Di Maio announced the formation of a new parliamentary force, Insieme per il futuro (Together for the future), pro-European, against populism and loyal to Draghi. His election also culminates the radical transformation of that very young man from Avellino who cried out against caste –when he was vice-premier he caused a crisis with France by meeting with the yellow vests–, to the calm 35-year-old minister who aspires to weave a new space of center and which has earned a good reputation among European diplomats. He has given no sign of wanting to give up his portfolio as foreign minister. It seems unlikely that Draghi is going to agree to reshape his cabinet, much less to move a pillar like Foreign Affairs in the middle of the war.

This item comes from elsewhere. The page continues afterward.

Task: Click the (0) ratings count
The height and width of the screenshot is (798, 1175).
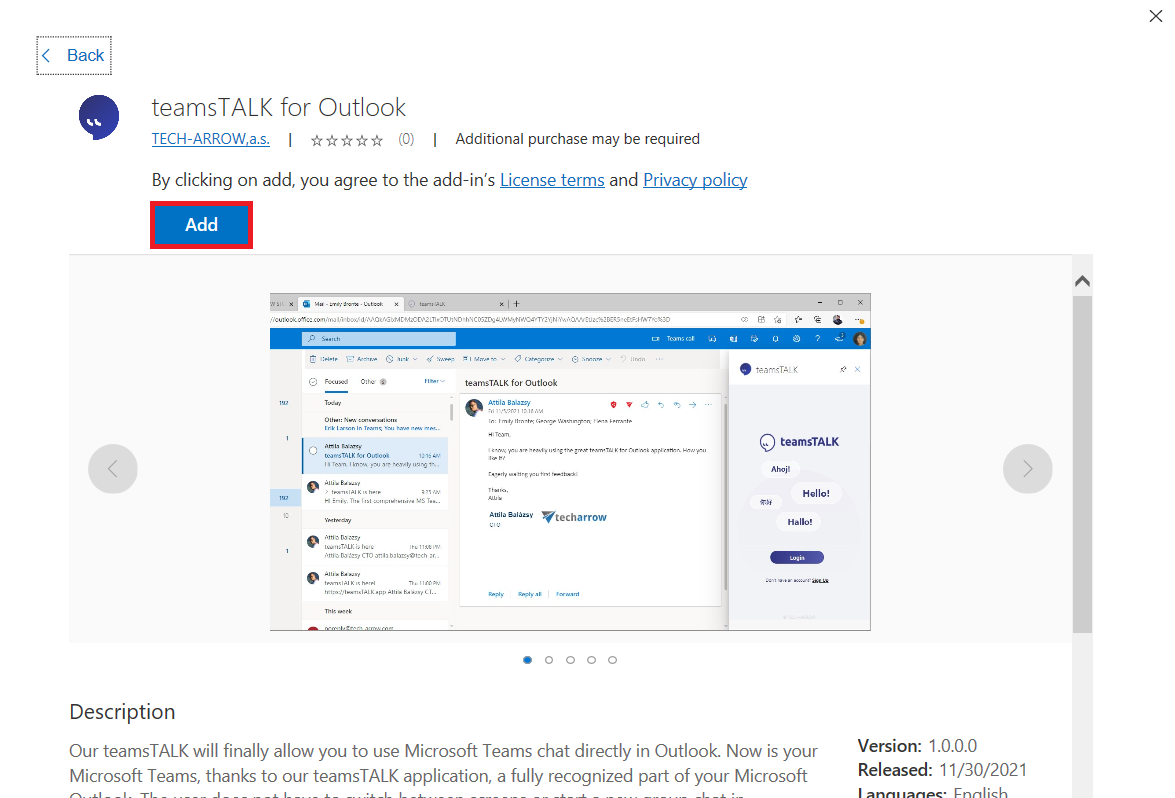Action: [x=406, y=139]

Now the question is whether Conte will dare to withdraw the M5E from the Executive and open a political crisis at this difficult time. He is thinking about it, because he could scratch votes from the opposition when there is less than a year left for the 2023 general elections. Although the government can survive without the support of the M5E, Draghi would depend only on Matteo Salvini's League, which also has problems with the rise of Brothers of Italy in the polls and could be tempted to provoke early elections before it is too late.

With the divorce, the M5E ends its eternal battle between the governmental soul of the formation and the representatives of the anti-system origins of a party that was founded in 2009 in the heat of the economic crisis. But since they entered the government in 2018 - first with the League, then with the Democratic Party (PD) and later within Draghi's national unity executive - they have been dragging electoral defeats, internal struggles and a trickle of parliamentarians. Another of the incentives of the deputies and senators who follow Di Maio in his new adventure is that they will no longer have to follow the rule that prohibited grillini from holding more than two terms, and which was to be confirmed in the coming days. Now your hands are free.